--- Required action ---
When you restate the data, keep every word as it is and drop the images.

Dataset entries
*** Begin section ***
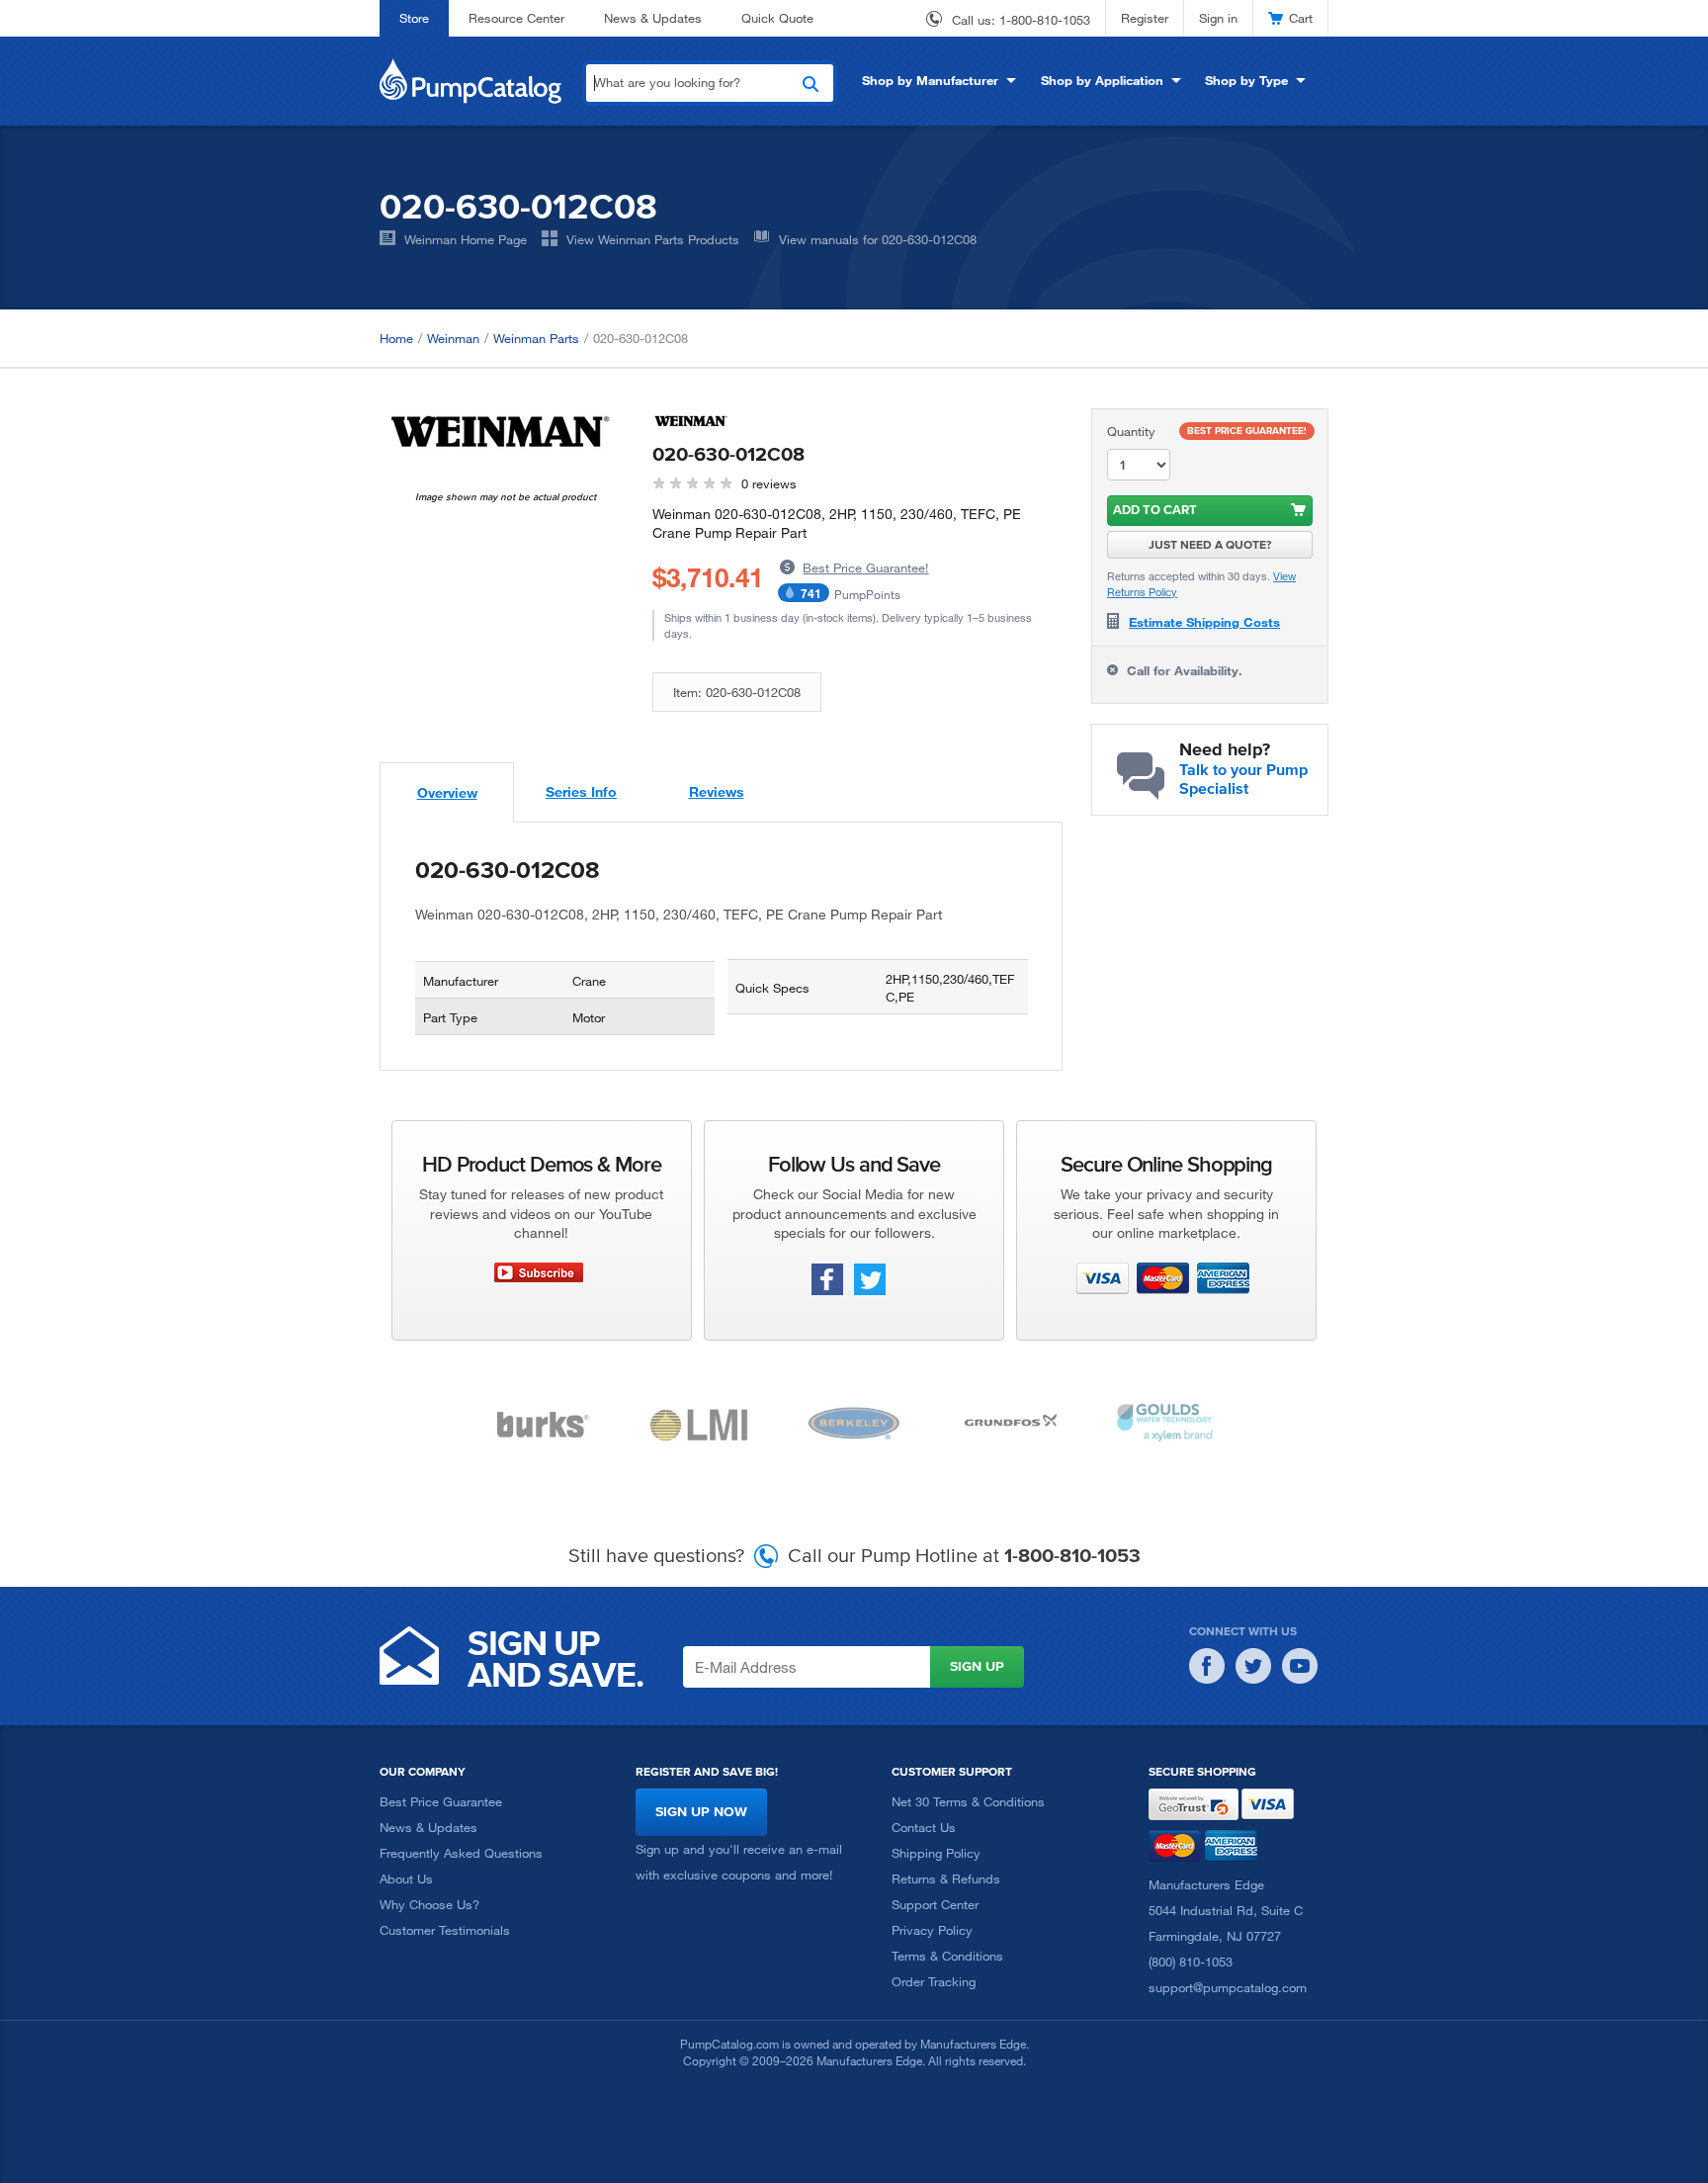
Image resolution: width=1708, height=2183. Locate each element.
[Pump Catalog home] (470, 79)
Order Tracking (934, 1981)
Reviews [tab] (716, 791)
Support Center (935, 1904)
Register (1144, 18)
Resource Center (516, 18)
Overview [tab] (447, 792)
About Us (406, 1878)
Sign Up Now (701, 1811)
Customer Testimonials (445, 1930)
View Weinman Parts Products (652, 239)
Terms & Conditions (947, 1956)
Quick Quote (777, 18)
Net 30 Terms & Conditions (968, 1801)
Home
*** End section ***
--- Task response ---
Image resolution: width=1708, height=2183. Locate each element.
[Pump Catalog home] (470, 79)
Order Tracking (934, 1981)
Reviews [tab] (716, 791)
Support Center (935, 1904)
Register (1144, 18)
Resource Center (516, 18)
Overview [tab] (447, 792)
About Us (406, 1878)
Sign Up Now (701, 1811)
Customer Testimonials (445, 1930)
View Weinman Parts Products (652, 239)
Terms & Conditions (947, 1956)
Quick Quote (777, 18)
Net 30 Terms & Conditions (968, 1801)
Home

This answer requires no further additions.